**Task brief:** From the entries, return every line where the string "radio" shows up.

**Information shown:**
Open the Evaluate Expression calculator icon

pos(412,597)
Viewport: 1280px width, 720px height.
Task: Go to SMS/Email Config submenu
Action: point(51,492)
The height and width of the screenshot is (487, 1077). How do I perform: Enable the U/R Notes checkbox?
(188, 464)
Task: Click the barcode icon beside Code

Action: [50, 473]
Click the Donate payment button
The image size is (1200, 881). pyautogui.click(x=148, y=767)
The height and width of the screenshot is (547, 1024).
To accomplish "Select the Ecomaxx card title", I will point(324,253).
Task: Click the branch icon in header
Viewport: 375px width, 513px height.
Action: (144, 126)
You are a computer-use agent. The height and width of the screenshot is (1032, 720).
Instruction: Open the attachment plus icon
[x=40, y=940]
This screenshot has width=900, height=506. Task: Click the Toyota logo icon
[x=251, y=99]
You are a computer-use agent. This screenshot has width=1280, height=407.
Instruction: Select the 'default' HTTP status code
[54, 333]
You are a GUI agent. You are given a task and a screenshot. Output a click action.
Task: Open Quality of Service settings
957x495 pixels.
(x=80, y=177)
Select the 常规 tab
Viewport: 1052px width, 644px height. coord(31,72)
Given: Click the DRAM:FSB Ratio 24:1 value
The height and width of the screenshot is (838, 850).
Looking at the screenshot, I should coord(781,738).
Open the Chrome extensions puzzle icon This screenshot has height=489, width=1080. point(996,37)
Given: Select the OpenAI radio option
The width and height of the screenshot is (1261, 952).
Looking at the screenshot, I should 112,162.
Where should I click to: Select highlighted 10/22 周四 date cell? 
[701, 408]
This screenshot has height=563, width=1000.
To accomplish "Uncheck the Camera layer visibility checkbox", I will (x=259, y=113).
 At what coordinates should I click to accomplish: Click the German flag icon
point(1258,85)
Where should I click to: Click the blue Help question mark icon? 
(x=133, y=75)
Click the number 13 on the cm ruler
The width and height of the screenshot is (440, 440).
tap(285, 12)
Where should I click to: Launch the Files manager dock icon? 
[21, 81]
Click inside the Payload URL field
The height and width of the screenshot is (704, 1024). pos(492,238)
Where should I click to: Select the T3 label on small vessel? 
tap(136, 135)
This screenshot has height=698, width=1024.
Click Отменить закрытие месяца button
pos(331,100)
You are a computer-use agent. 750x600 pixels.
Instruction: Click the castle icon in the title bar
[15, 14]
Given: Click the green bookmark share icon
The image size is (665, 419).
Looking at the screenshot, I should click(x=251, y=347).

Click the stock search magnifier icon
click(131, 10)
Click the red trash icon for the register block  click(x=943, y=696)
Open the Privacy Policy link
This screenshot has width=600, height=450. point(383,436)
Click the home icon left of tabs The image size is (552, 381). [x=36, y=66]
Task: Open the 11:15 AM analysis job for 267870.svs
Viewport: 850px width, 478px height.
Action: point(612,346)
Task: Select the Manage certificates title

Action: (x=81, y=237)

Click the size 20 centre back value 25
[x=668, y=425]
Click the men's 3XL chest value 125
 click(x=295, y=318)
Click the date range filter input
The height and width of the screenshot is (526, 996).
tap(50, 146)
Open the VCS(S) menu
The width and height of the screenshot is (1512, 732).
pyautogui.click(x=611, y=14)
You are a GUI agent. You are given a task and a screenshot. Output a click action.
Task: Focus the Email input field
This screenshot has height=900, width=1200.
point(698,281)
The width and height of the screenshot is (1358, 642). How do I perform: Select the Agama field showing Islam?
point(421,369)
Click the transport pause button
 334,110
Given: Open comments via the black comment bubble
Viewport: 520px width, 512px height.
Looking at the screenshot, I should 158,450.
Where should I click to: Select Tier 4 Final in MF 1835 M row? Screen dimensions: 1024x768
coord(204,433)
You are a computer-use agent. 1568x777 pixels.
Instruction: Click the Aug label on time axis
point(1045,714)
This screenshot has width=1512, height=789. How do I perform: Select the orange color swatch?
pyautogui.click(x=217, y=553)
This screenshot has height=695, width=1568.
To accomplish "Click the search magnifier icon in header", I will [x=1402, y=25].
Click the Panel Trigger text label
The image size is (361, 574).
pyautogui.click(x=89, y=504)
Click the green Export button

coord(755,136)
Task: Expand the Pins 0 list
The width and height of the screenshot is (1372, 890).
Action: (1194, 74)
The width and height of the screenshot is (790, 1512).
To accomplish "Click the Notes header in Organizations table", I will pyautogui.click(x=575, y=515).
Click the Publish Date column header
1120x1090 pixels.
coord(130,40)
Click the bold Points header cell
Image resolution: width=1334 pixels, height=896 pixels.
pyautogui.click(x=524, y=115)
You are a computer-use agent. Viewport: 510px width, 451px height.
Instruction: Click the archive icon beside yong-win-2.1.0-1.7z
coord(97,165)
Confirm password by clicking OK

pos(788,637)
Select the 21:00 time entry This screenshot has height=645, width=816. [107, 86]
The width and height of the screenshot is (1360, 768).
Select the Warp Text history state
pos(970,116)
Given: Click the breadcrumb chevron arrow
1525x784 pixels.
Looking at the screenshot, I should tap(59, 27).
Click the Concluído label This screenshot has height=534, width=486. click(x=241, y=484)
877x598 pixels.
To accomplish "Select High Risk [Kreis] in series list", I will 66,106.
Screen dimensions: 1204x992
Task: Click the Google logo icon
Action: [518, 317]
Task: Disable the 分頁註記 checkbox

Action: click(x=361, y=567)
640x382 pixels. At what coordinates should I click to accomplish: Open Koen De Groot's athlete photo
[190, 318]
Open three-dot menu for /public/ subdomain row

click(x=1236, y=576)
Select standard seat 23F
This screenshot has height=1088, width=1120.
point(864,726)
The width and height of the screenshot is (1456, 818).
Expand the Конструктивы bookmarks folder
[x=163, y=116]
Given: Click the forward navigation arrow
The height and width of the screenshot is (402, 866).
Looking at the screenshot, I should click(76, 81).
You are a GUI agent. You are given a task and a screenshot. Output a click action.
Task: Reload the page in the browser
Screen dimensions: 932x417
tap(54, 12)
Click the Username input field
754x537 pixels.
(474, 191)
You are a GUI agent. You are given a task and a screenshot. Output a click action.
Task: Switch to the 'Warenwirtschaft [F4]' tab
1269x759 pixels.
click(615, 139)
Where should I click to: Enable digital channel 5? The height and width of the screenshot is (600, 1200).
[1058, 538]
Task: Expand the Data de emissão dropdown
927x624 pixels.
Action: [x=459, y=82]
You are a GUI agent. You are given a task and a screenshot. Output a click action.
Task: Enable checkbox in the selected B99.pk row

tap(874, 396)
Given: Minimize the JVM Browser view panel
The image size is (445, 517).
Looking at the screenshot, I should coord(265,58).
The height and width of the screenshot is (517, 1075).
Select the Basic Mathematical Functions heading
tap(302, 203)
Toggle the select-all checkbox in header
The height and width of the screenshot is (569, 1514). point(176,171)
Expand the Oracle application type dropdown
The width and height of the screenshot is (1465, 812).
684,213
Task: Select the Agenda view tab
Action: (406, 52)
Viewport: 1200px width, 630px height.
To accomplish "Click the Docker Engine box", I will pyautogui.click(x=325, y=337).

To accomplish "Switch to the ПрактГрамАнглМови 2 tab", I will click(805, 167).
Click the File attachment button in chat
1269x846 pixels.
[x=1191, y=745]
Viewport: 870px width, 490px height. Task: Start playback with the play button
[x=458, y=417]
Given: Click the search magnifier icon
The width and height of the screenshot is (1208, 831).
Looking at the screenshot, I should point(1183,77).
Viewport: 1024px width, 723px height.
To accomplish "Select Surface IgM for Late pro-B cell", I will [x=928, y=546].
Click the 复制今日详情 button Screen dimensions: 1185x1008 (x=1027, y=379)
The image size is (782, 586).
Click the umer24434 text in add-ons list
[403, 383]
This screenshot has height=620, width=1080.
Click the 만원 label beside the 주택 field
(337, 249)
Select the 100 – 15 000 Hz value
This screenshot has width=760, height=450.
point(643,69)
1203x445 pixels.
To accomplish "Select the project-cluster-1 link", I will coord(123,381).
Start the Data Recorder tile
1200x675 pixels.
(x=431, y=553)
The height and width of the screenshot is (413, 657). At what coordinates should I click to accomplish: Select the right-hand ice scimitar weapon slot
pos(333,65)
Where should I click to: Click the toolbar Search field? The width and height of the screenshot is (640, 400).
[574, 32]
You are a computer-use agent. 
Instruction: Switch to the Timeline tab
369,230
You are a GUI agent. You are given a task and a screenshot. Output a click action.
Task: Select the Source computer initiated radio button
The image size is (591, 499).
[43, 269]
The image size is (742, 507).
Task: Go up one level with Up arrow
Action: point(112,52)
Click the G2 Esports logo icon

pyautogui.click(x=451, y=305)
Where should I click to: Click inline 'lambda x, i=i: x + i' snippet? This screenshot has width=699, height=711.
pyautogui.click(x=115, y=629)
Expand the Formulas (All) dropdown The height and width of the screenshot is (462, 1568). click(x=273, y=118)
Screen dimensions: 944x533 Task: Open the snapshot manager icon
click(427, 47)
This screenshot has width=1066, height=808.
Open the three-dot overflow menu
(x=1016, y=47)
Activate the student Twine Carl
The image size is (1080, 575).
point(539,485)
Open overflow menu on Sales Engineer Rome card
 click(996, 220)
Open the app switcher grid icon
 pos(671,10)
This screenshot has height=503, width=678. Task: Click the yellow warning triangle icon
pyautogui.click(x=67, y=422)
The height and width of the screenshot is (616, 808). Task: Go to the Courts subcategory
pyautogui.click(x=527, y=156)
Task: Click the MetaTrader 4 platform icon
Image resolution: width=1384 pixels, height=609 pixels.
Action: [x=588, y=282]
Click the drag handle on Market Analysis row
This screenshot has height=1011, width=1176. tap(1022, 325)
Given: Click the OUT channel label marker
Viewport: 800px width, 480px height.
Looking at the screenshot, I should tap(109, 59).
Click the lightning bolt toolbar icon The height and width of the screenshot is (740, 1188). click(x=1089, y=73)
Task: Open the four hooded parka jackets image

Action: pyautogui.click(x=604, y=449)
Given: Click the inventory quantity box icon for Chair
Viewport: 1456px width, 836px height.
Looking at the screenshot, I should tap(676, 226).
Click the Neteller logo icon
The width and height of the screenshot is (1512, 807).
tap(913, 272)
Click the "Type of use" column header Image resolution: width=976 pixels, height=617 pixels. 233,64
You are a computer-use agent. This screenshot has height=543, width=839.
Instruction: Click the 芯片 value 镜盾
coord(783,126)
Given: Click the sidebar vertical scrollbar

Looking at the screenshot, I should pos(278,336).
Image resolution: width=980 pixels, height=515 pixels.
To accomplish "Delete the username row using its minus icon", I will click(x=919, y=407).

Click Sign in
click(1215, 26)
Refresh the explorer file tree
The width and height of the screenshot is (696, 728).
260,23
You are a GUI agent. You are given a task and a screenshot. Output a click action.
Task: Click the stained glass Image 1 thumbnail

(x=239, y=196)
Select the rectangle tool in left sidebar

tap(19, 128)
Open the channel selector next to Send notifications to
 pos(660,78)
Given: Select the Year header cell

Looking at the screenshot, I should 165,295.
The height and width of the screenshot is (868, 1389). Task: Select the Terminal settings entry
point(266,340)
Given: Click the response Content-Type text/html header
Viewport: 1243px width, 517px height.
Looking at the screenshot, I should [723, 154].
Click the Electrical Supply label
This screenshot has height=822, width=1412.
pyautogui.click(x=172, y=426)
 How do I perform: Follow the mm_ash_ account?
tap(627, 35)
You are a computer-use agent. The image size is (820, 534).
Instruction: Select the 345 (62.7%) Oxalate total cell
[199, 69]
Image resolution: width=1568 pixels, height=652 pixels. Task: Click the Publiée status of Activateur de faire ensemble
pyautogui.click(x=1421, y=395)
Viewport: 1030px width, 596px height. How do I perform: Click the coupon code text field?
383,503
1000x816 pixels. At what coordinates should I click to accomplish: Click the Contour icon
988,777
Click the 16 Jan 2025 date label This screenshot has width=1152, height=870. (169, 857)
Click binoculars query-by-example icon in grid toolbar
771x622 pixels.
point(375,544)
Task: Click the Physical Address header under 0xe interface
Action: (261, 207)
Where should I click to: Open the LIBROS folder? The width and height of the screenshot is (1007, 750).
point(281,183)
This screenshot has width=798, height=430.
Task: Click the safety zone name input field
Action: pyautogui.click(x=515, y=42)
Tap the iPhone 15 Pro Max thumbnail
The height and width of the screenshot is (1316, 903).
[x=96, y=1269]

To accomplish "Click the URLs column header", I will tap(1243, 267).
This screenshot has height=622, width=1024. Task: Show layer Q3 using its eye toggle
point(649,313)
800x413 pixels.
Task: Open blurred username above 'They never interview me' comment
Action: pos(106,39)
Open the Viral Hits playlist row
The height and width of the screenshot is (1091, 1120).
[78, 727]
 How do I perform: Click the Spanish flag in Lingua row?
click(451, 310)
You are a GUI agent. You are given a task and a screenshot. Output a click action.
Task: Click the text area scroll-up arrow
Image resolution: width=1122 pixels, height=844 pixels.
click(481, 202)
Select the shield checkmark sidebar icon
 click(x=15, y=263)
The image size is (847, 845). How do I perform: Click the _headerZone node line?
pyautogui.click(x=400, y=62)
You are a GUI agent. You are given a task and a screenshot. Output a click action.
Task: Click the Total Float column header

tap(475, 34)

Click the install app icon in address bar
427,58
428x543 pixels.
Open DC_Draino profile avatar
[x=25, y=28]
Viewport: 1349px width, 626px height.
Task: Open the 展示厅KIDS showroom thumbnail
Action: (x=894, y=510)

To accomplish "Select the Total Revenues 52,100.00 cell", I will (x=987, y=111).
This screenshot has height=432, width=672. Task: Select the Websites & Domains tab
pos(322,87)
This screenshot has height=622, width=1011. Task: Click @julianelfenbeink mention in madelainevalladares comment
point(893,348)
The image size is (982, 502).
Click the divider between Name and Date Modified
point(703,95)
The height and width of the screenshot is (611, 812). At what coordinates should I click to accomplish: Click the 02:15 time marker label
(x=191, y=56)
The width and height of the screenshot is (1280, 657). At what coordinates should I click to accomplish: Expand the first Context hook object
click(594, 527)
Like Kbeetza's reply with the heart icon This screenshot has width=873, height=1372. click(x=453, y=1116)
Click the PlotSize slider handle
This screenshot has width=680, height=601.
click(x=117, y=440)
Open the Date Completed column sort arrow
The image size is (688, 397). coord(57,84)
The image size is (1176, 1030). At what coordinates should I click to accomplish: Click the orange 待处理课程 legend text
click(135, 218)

**Solution for this exercise:**
Given: Select the OpenAI radio option
Task: Select the Source computer initiated radio button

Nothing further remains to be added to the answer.